EP by Jett Rebel
- Released: 18 January 2019
- Recorded: 2018
- Studio: Wisseloord Studios
- Genre: Pop, rock
- Length: 16 min 52 sec
- Label: Baby Tiger Records
- Producer: Jett Rebel

Jett Rebel chronology
| 7 (2018) | Yeah Yeah Yeah No (2019) | Live Forever (2019) |

= Yeah Yeah Yeah No =

¥eah ¥eah ¥eah No is the third official EP by multi-instrumentalist and Dutch singer Jett Rebel. The EP was released on 18 January 2019 without any announcement. The first and only single of this EP was launched on 7 June 2019, Waiting For The Weekend. This coincided with Rebel's first encounter in England. On 11 June 2019 Rebel put on his first show in Notting Hill Arts Club in London.

==Recording==
¥eah ¥eah ¥eah No was recorded live at the Wisseloord Studios. For the second time Rebel went into the studio with the power trio Jett Rebel 3, this time with drummer Willem van der Krabben and bassist Xander Vrienten. This is also the 2nd time Rebel chooses not to do everything on his own, just like in 2016 when recording the album Don't Die On Me Now. "Everything you hear on the record sounds exactly as it should be, Rebel says to music news from the UK".

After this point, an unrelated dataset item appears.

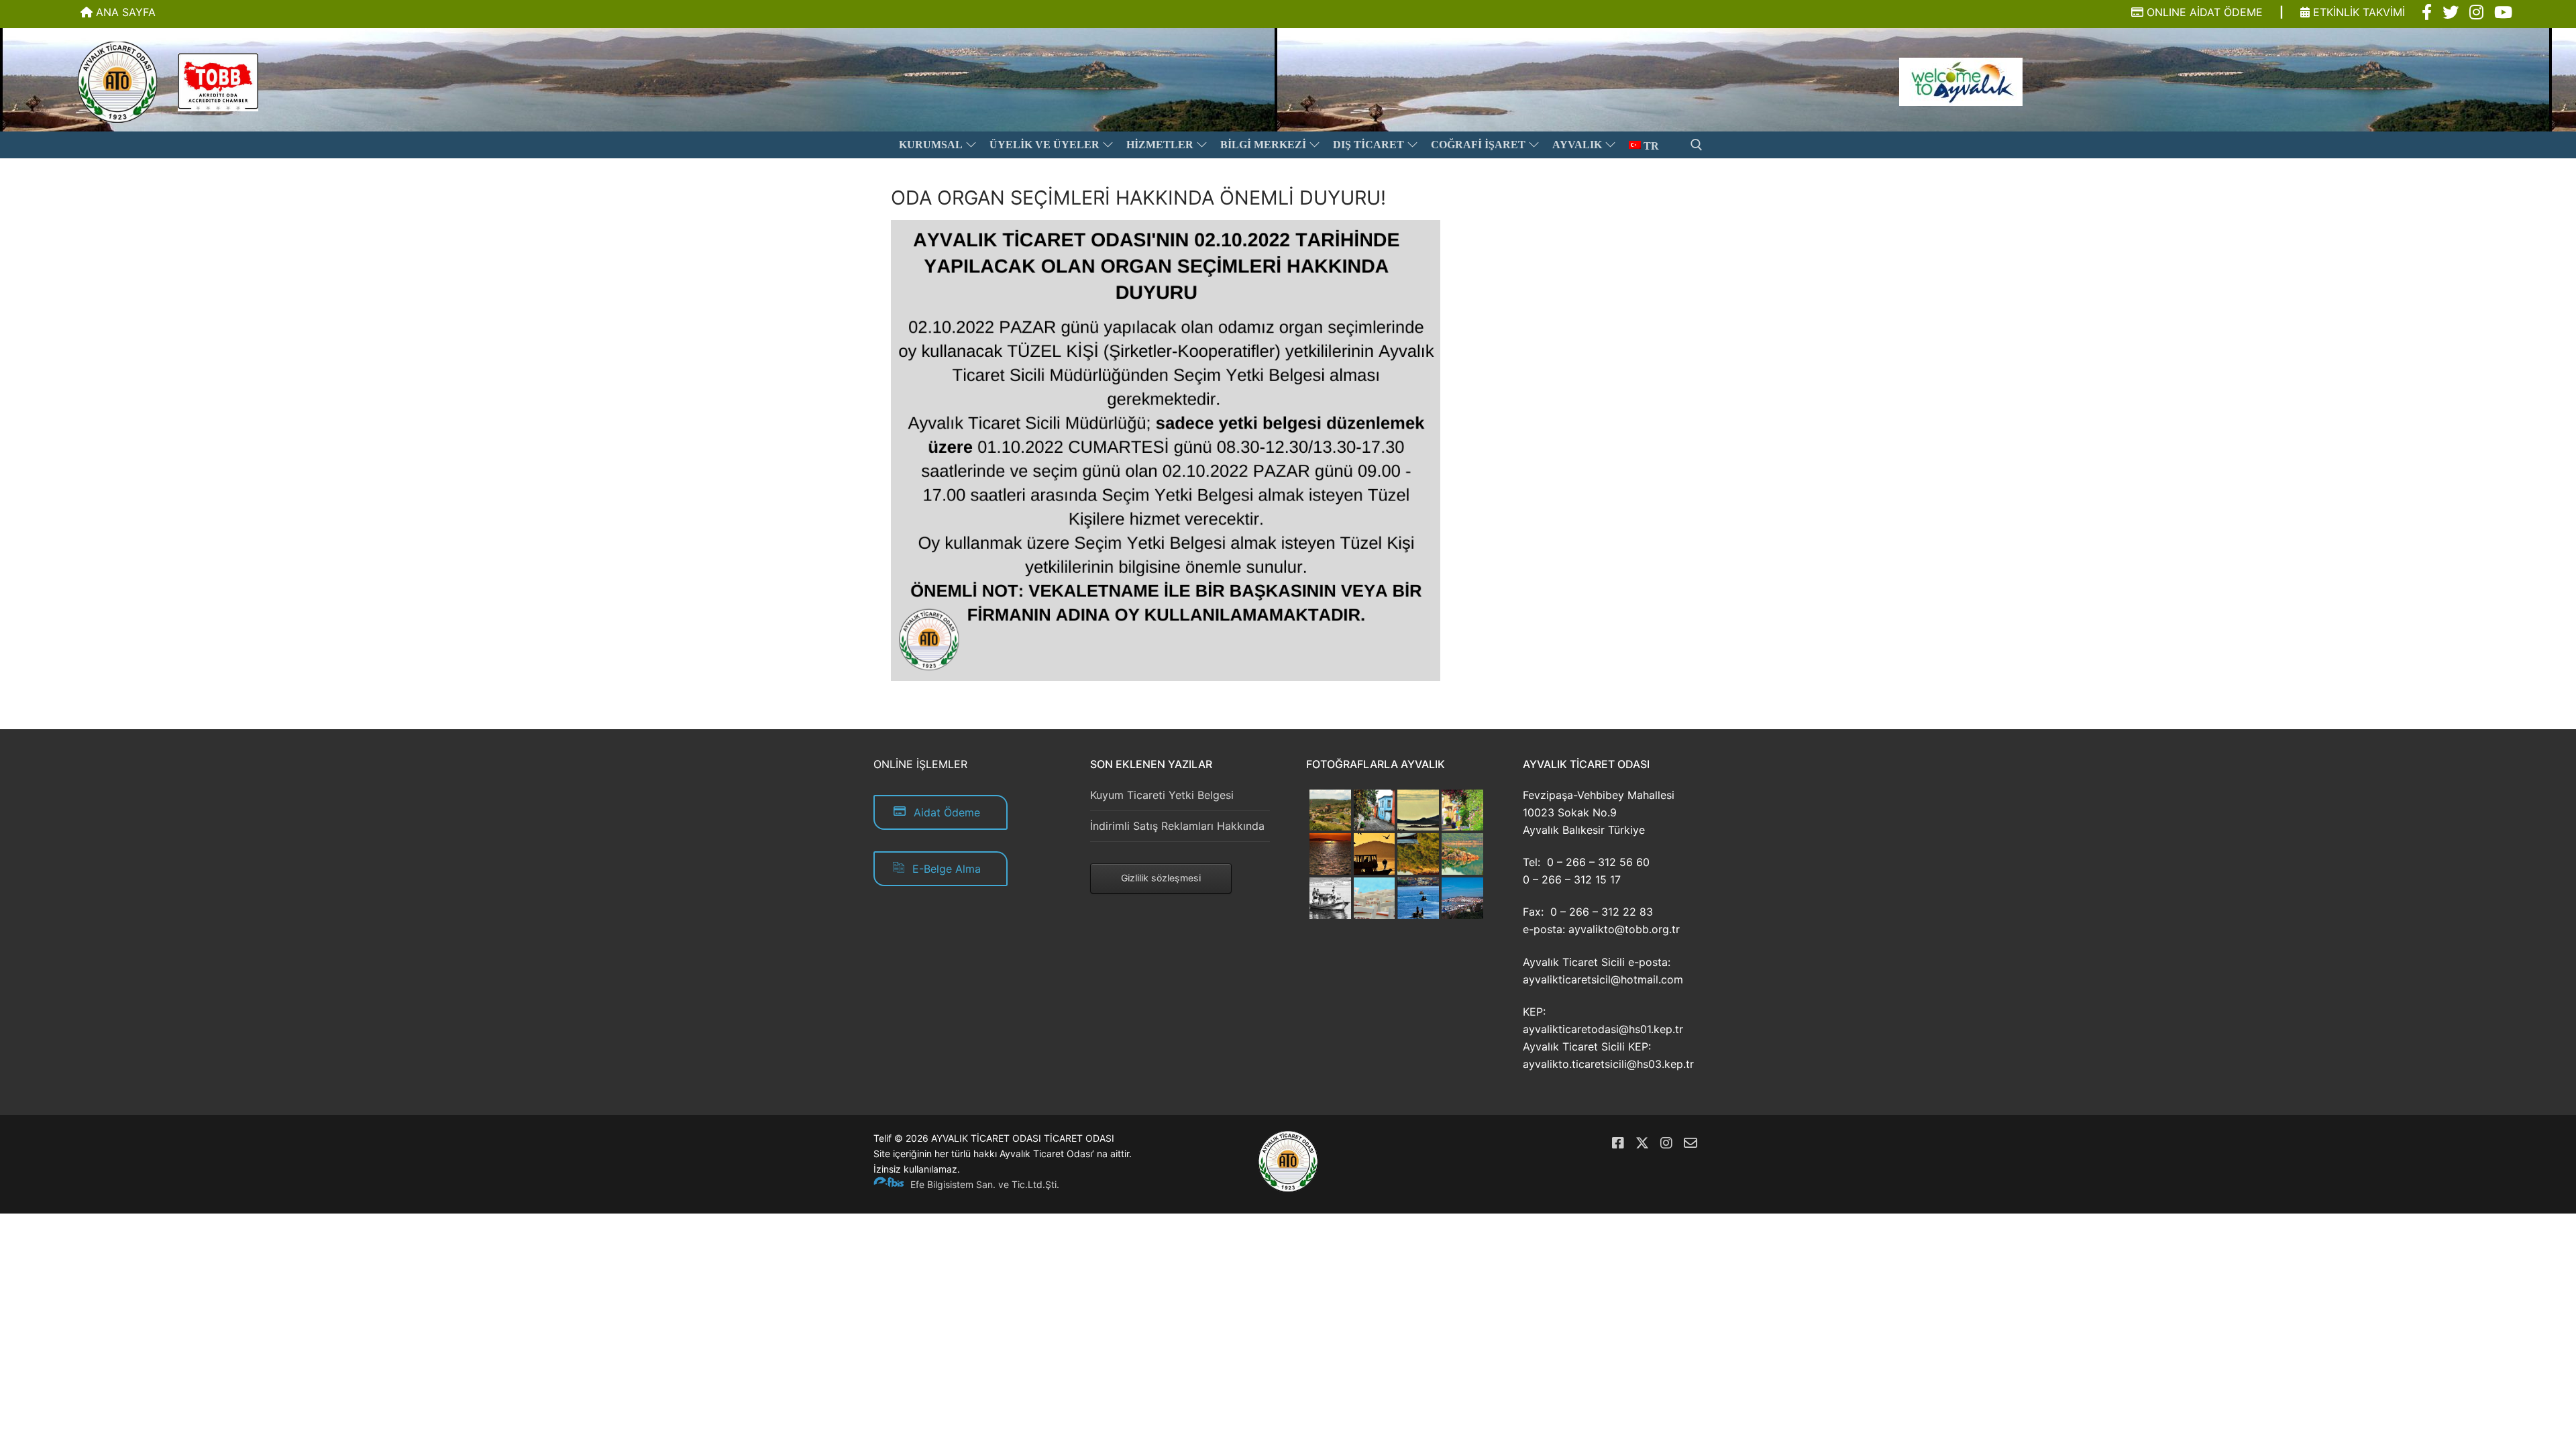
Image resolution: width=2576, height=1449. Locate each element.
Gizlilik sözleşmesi (1161, 877)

For this EP there are 3 extra tracks played live but in the end they didn't make it to the EP. Tracks: Lady On The Hill, Bleed Me An Ocean and Slowdancer. These tracks are regularly played live during performances at festivals or a tour. Something he does more often during his live shows, performing unreleased work.

==Track listening==
All songs written by Jett Rebel
1.
2. "Waiting For The Weekend" - 1:58
3. "Take Me" - 3:23
4. "Dancing Through The Room" - 3:34
5. "Do You Want Me" - 3:29
6. "I See You" - 4:25

==Personnel==
The EP is written, composed, arranged and produced by Jett Rebel. Audio engineering by Felix Tournier. Mixing by Peter Kriek. Darcy Proper did the mastering in the Wisseloord Studios.

=== Recorded live ===
- Jett Rebel - Lead vocals, guitar
- Xander Vrienten - Bass guitar
- Willem van der Krabben - drums

The EP ¥eah ¥eah ¥eah No is only available digitally.

=== Artwork ===
The artwork concept is by Jett Rebel, the picture on the cover was photographed by Jens van der Velde: "Jett Rebel artistically challenged me to ask more gray than black in this picture for his latest EP ¥eah ¥eah ¥eah No. Fortunately, the picture was taken in daylight. One take, not a post-production, just like he recorded his tracks".

¥eah ¥eah ¥eah No has been released on record label Baby Tiger Records, his own label.

==Reception==
The English media has paid particular attention to the ¥eah ¥eah ¥eah No EP. The reviews were positive. RT Lee in review for Subba-Cultcha: With ‘Waiting for the Weekend’ Jett Rebel is serving up a perfect slice of 50s rock ‘n’ roll infused punk-pop. It's big, it's sexy and it's glamorous. A guaranteed, solid-gold earworm of a single, ‘Waiting for the Weekend’ shouts open road, top down, summer-time fun – play & repeat. Jett Rebel lives, eats and breathes music, having played 250 festivals and 7 sold-out club tours so far.